No mapa brasileiro da dengue,
lançado pelo Ministério da Saúde no início deste ano, são 16 os estados com
alto risco de enfrentar epidemia em 2011: Acre, Alagoas, Amazonas, Bahia,
Ceará, Espírito Santo, Maranhão, Mato Grosso, Pará, Paraíba, Pernambuco, Piauí,
Rio de Janeiro, Rio Grande do Norte, Sergipe e Tocantins. Só o Amazonas, no
primeiro trimestre deste ano, registrou quase 37 mil notificações da doença,
com 407 casos graves e 12 óbitos. Quase 80% das notificações foram registradas
em Manaus, o município com maior número de casos no país.
Pesquisadores apoiados por 20 fundações
de amparo à pesquisa, incluindo 15 que atuam em estados com alto risco de
enfrentar uma epidemia da doença, formam a Rede Dengue, que conta com recursos
da ordem de R$ 22,7 milhões. Desse total, R$ 12,7 milhões partem das FAPs, e o
restante, do Fundo Nacional de Saúde (FNS) e do Conselho Nacional de
Desenvolvimento Científico e Tecnológico (CNPq). Um dos 15 projetos aprovados
pela rede é o “Estudo da dengue nas regiões Norte e Sudeste do Brasil: criação
de uma rede interdisciplinar de pesquisa básica e aplicada”, que envolve 40
pesquisadores no estudo da dengue em seus aspectos clínicos, epidemiológicos,
laboratoriais e de prevenção. A ideia é formar recursos humanos, além de
fomentar a pesquisa interdisciplinar básica e aplicada e a transferência de
tecnologia.
Duas outras redes de
pesquisadores estão envolvidas com estudos relativos à malária – cujo maior
número de casos está concentrado na Amazônia Legal – e à tuberculose.

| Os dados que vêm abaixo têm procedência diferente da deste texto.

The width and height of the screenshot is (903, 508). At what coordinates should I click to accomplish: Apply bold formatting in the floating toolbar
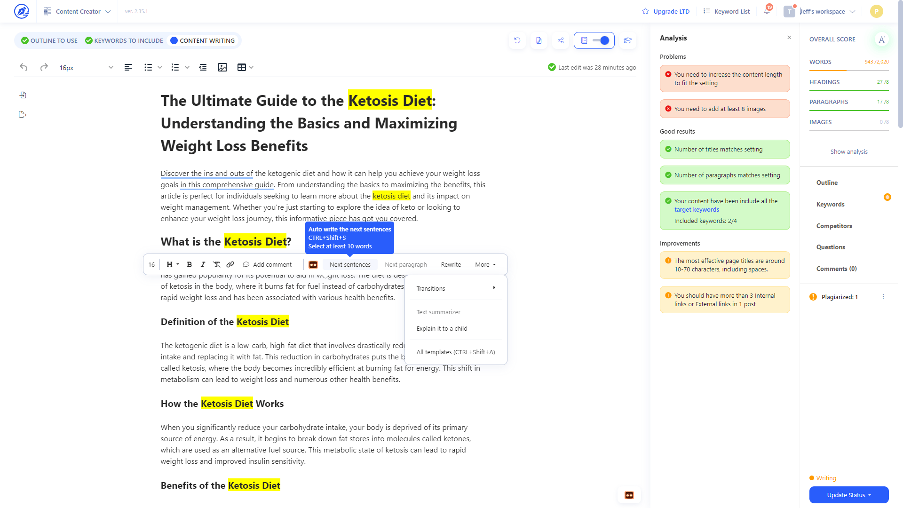point(189,264)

A
primeira congrega especialistas apoiados por sete FAPs e conta com recursos de
R$ 15,4 milhões, destinados pelas próprias fundações, pelo FNS e pelo CNPq,
para apoiar atividades de pesquisa científica, tecnológica e de inovação, a exemplo
do projeto que estuda a dinâmica de transmissão da malária no ambiente amazônico
e as perspectivas de novas tecnologias para seu controle. Já a segunda rede
recebe o nome de Programa Temático em Diagnóstico de Tuberculose e reúne as fundações
do Amazonas, Rio de Janeiro e Minas Gerais (os dois primeiros estados têm,
respectivamente, 68,93 e 66,56 casos da doença para cada 100 mil habitantes). Nesse
programa, são destinados R$ 6 milhões – R$ 2 milhões de cada uma das fundações
– para desenvolver pesquisas colaborativas em diagnóstico da doença.